Внешность, природная внешность артиста Александра Калягина — из этого ряда.
Полнота — какая-то нетеперешняя, полнота той поры, когда, желая сказать приятное, говорили: «как вы пополнели», и ездили «на виноград», чтобы прибавить в весе. И особая легкость движений, присущая именно что полному телу, — вы, должно быть. ...
Калягин молод — но это явственно выступило лишь тогда, когда он, приступая к съемкам фильма «Неоконченная пьеса для механического пианино», по настоянию режиссера радикально сбросил вес и открыл свой истинный возраст, а до того он и казался старше своих лет и почти всякий раз играл тех, кто его по роли много старше.

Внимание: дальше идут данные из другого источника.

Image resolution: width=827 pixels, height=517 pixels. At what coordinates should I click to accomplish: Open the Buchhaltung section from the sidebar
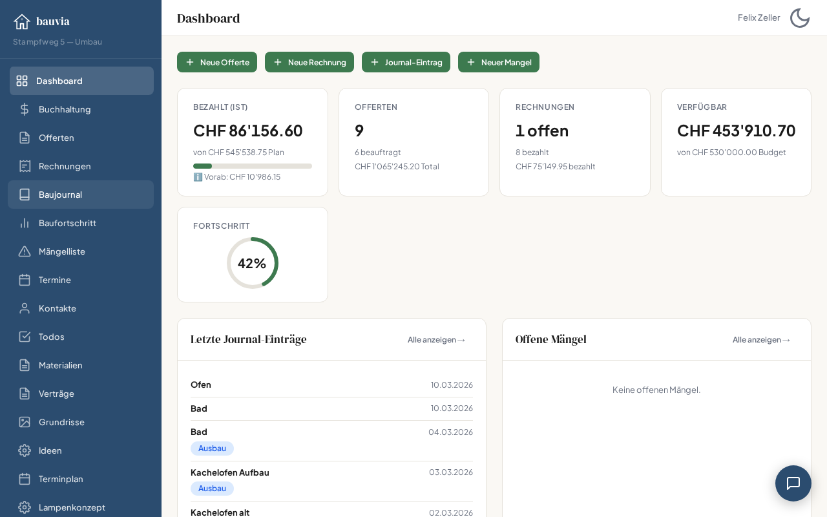[65, 109]
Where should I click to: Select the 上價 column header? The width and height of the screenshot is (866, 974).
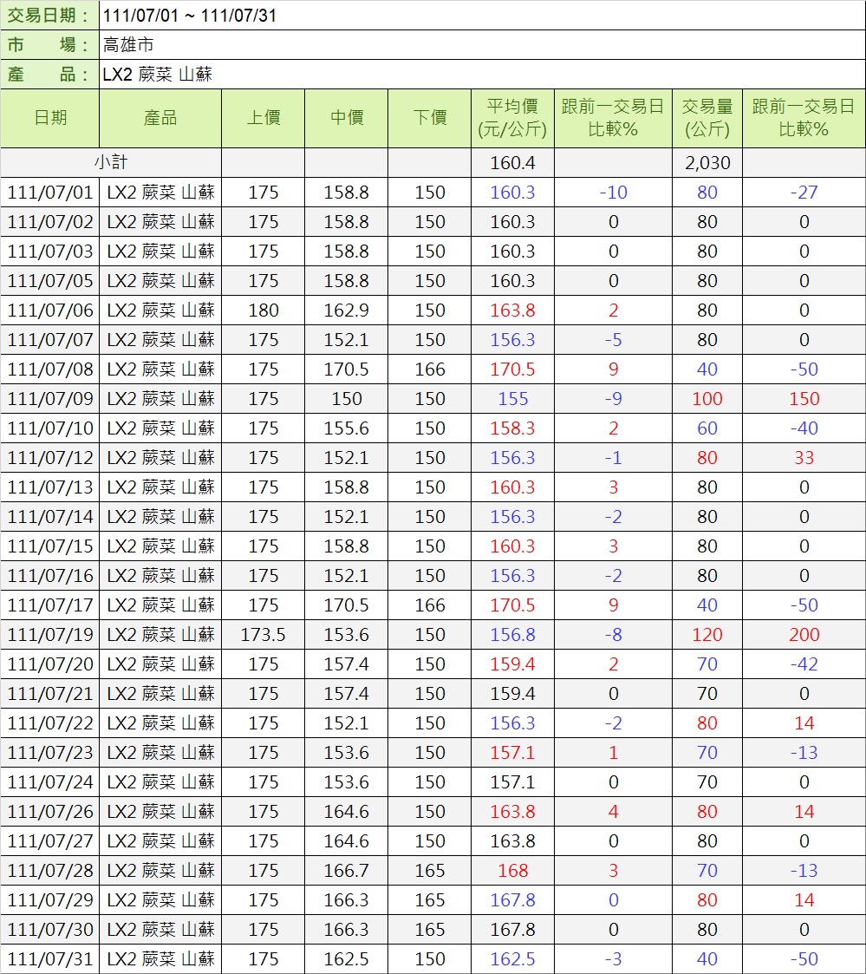(263, 118)
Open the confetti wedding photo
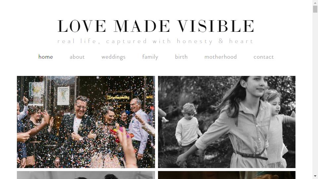This screenshot has width=318, height=179. 86,122
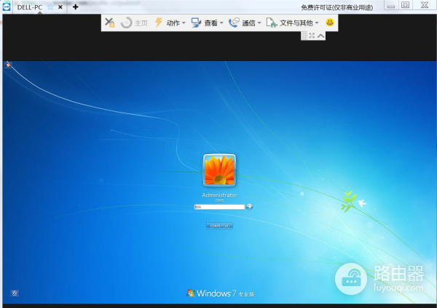Click the fullscreen arrows icon below the toolbar
This screenshot has height=308, width=437.
312,36
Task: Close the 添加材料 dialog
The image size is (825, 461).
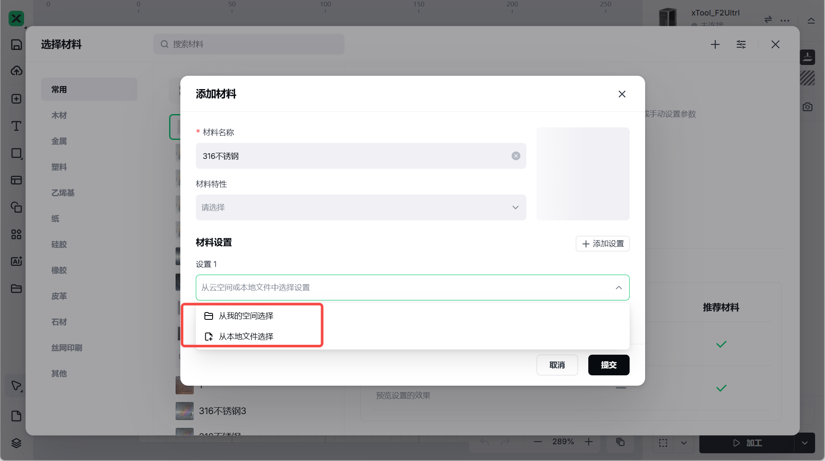Action: (x=621, y=94)
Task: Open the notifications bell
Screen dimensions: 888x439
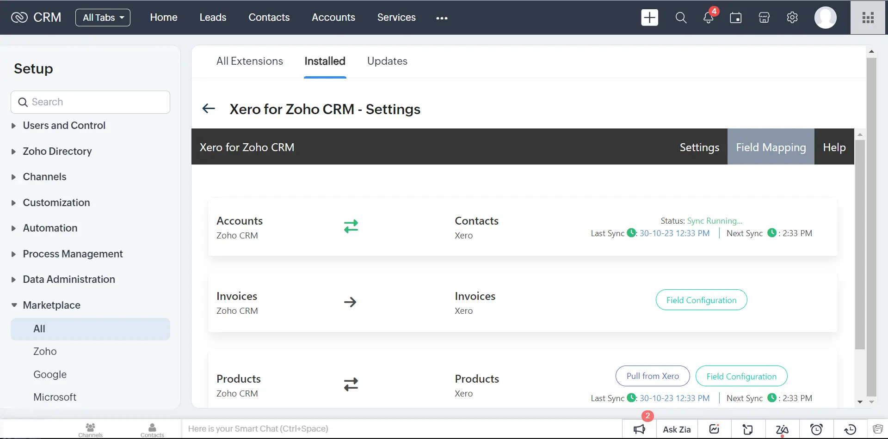Action: tap(708, 18)
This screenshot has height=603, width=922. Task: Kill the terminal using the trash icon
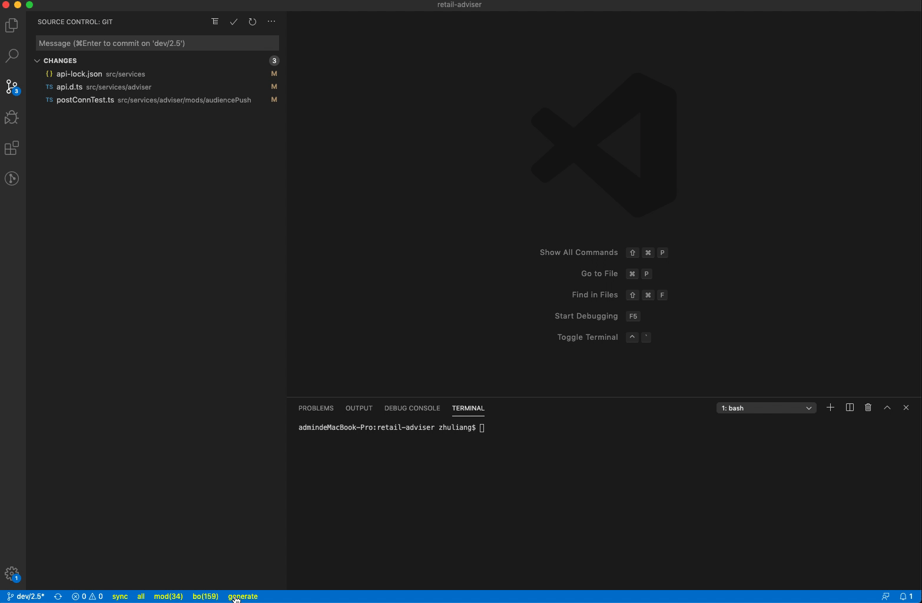coord(868,407)
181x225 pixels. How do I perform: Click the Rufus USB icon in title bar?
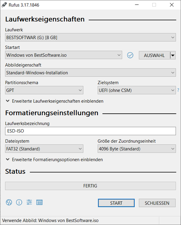tap(4, 5)
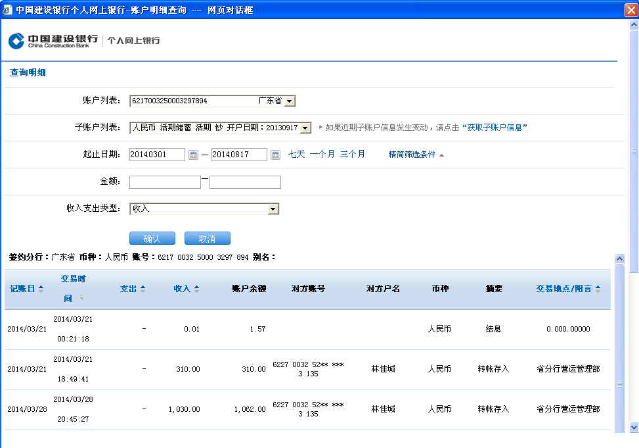
Task: Expand the 子账户列表 sub-account dropdown
Action: 305,128
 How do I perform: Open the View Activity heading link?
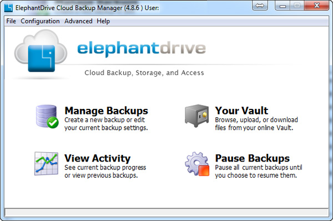coord(97,158)
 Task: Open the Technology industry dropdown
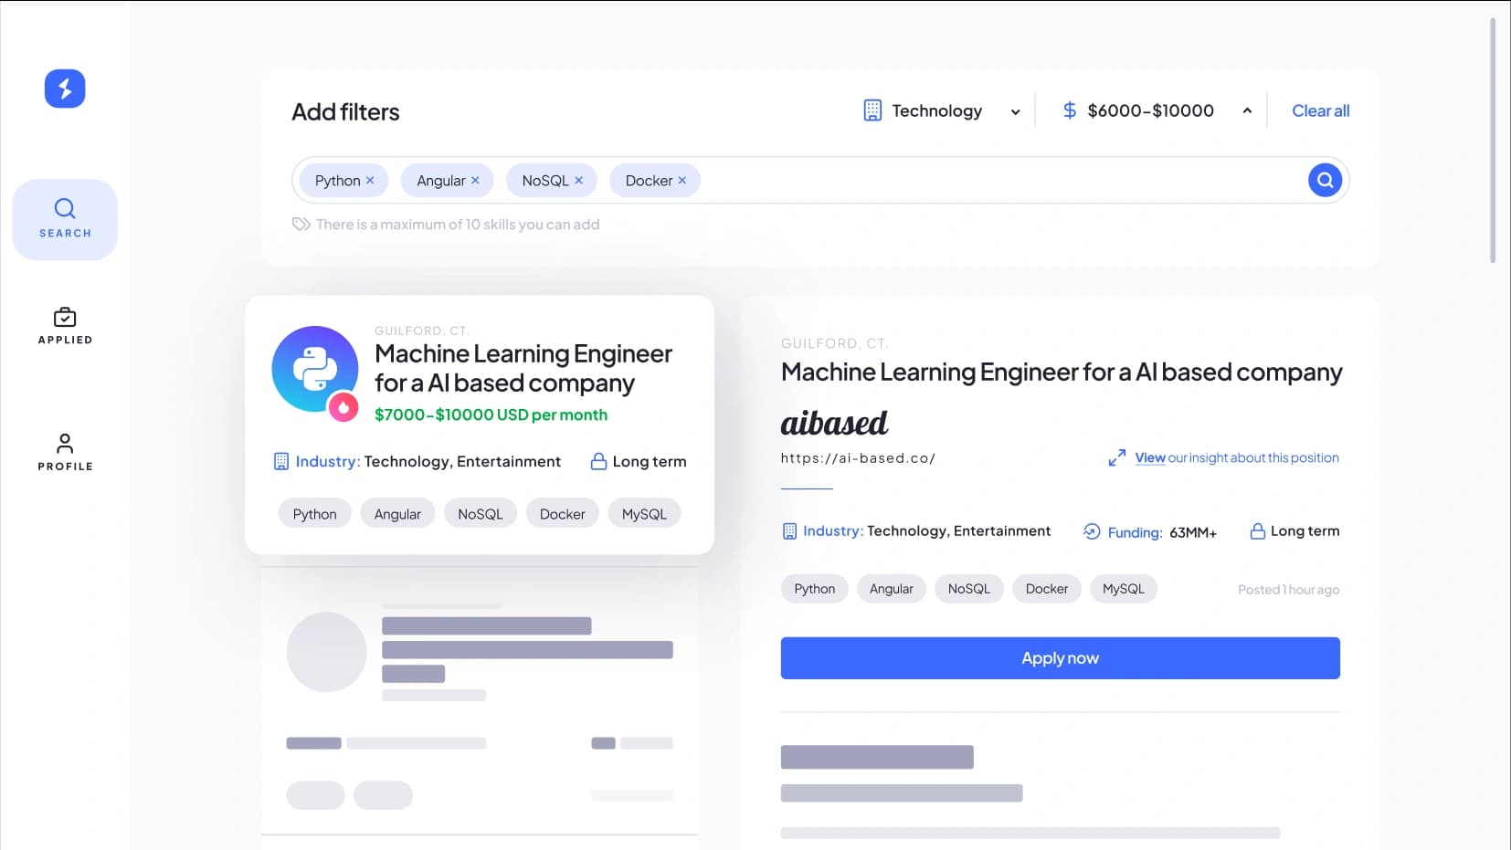942,110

Когда вспоминаешь, каким был Калягин в спектакле «Записки сумасшедшего», в телепостановках, где он был мистером Пиквиком, Левенгуком и «теткой Чарлея», в фильмах «Преждевременный человек» или «Ярослав Домбровский», в киносказке «Принцесса на горошине», опять и опять испытываешь удивление от того, что лица его героев, все эти лица — впрямь оттуда, из давно прошедших разнообразных времен, из ушедшей жизни разных стран. Да, в самом облике Калягина живет удивительная возможность естественного физического бытия в истории: он из редчайшего сейчас типа актеров, одаренных тем, что можно было бы назвать свойством исторической характерности.

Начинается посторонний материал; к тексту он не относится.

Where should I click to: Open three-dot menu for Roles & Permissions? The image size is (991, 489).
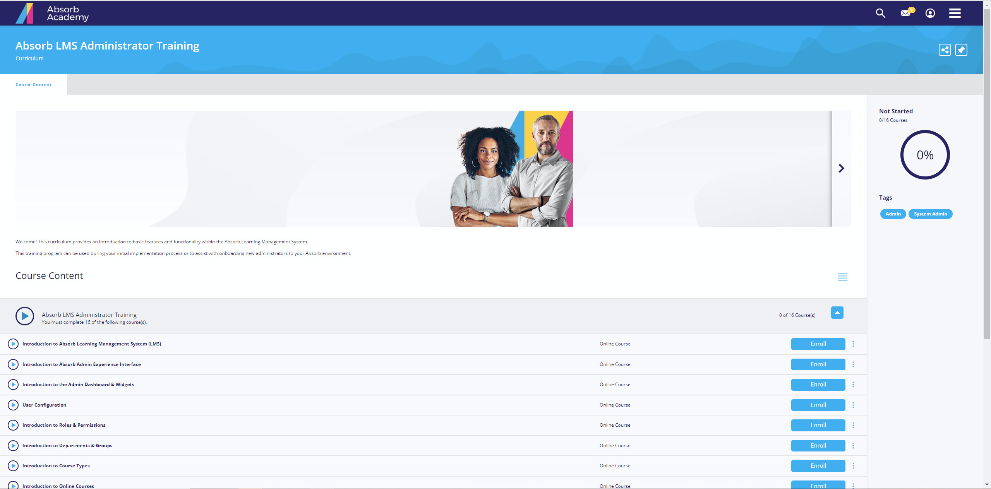[853, 425]
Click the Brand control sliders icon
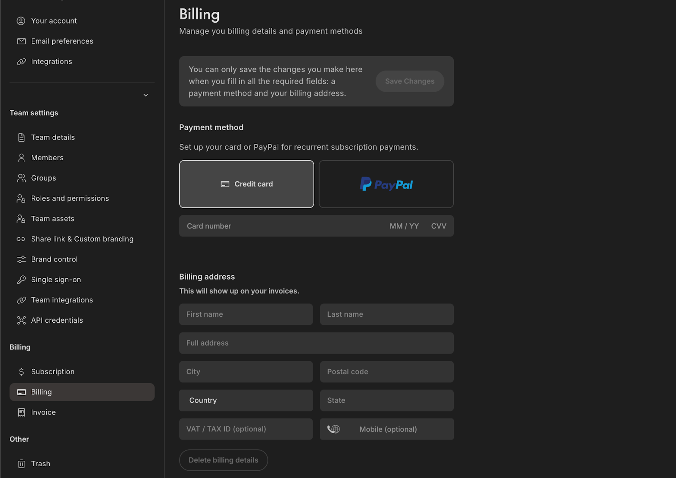The image size is (676, 478). tap(21, 259)
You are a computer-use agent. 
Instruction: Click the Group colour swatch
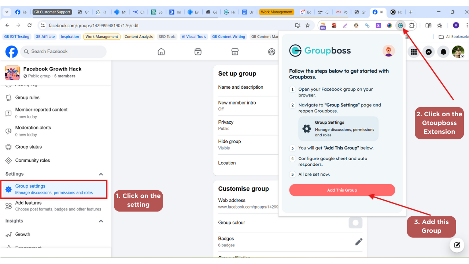pyautogui.click(x=355, y=223)
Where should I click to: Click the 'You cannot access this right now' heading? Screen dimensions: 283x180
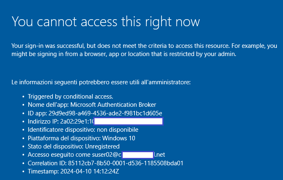click(x=106, y=22)
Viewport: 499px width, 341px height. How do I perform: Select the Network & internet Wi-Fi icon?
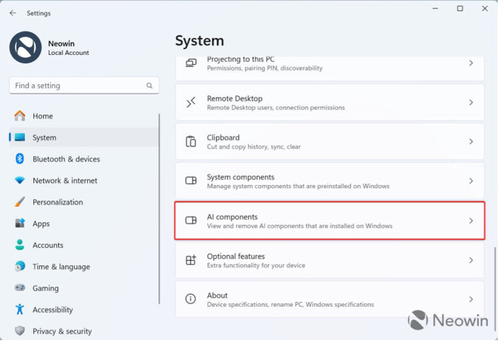(20, 180)
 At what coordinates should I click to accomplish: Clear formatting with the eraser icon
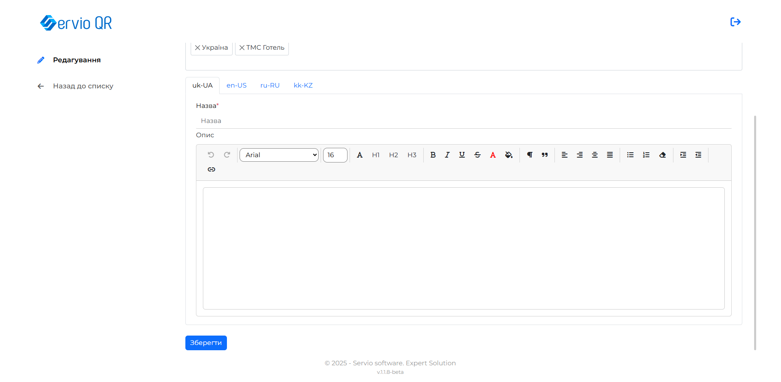(x=662, y=155)
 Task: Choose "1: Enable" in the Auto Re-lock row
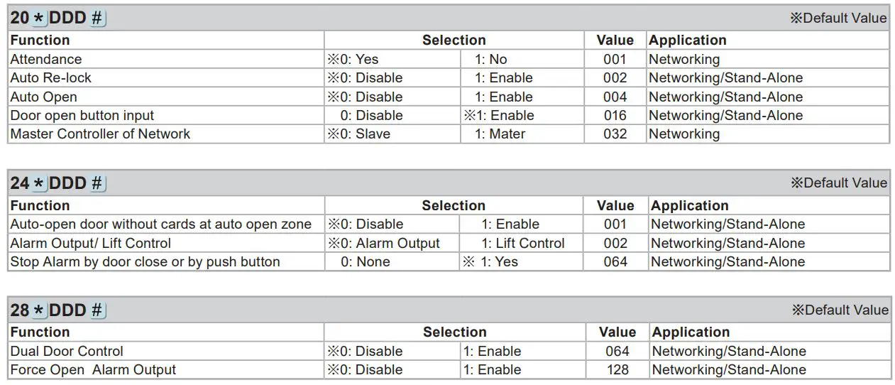pos(504,78)
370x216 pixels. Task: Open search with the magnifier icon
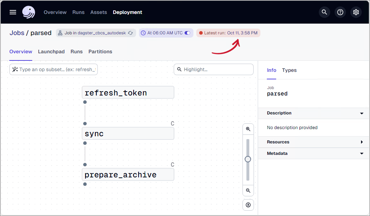pos(325,12)
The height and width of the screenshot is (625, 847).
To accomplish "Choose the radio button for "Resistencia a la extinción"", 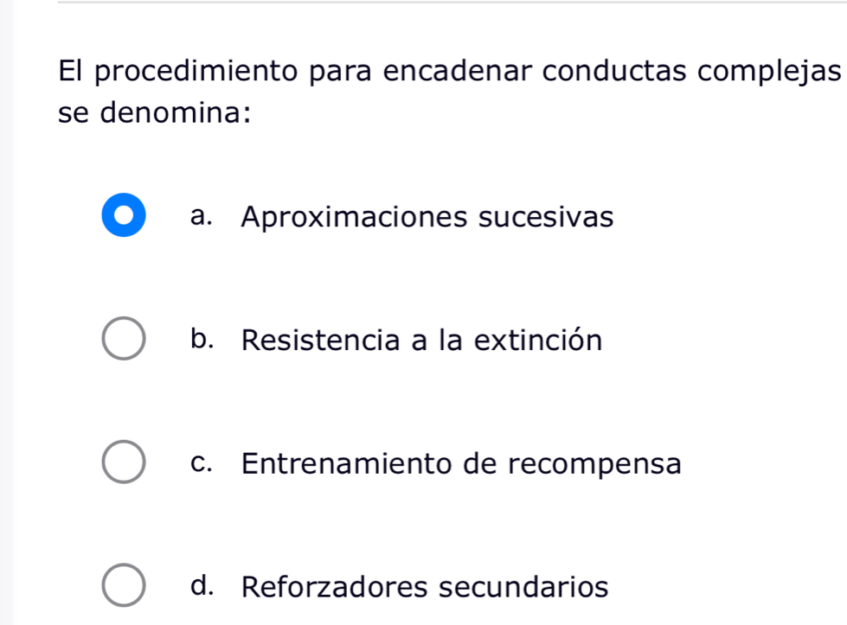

Он свой у Гоголя, где чернильная затхлость «присутственных мест», засаленные обшлага зеленых вицмундиров, острый шорох гусиного пера, выводящего завитушки на казенной бумаге, сырые колодцы дворов, сырые норы чиновничьих каморок — и торцы Невского проспекта под копытами тысячных рысаков, и ледяная важность «значительных лиц», и надменная бледная петербургская прелесть генеральских дочек, с их тонконогими балованными левретками, с их душистыми альбомами для мадригалов...
Он свой в мире Диккенса, где высокие тульи цилиндров, двухэтажные дилижансы, запах тяжелых пудингов, горячего грога и холодного пунша, где уют вечерних бесед «пиквистов» у потрескивающего камина и где свирепый тесный ад долговых ям...
Он свой даже в мире Рабле — в этом фантастическом, поражающем воображение мире гомерически прожорливых, добрых и умных великанов, в мире громового хохота над глупостью и петушиной драчливостью вояк и вселенских утопий разумности, цветения всех сил, всеобщего счастья...
Но Калягин располагает куда большим, чем особая историческая типажность, — выученик Училища имени Шукина, он отлично усвоил там уроки острой вахтанговской выразительности, научился пластическому перевоплощению: его герои не только естественно вписываются в историческую мизансцену, но всякий раз бывают единственными, абсолютно не похожими на других.
Вот, к примеру, его «тетка Чарлея»: все ритмическое и характерное построение роли идет от эстетики начала века — с его всемирной страстью к совсем еще юному «великому немому», к эксцентриаде мюзик-холла, цирка, спорта в его тогдашнем, смешном для нас теперь, виде. Неистощимая тут динамика беготни, погонь, падений, калейдоскопа переодеваний и притворств. Калягин живет в этом дергающемся, синкопированном, громком и нелепом мире по закону монтажа аттракционов, и недаром, вспоминая работу над этой картиной, артист так подчеркивает свою любовь к Чаплину, свое прямое, восторженное ученичество у него...
А вот его Букеев из фильма «Преждевременный человек»: вспоминаешь, что по времени действия они, русский миллионщик и английский забавник поневоле, — современники... Но если для героя знаменитой комедии, заставлявшей когда-то хохотать до упаду весь мир, ни на секунду не отходя от его исторической достоверности, артист обнажает всю условность его эксцентрического существования, то для Букеева — опять при той же достоверности — он ищет и находит существенную, серьезную и печальную душевную правду его жизни: богач, «деловой человек», его Букеев как бы отравлен сознанием никчемности своего существования, в котором ему все доступно и ничто не мило, он из той странной, трагической породы русских богачей, меценатов, рефлексирующих неврастеников и самоубийц, к которой принадлежали и Савва Морозов и Николай Тарасов...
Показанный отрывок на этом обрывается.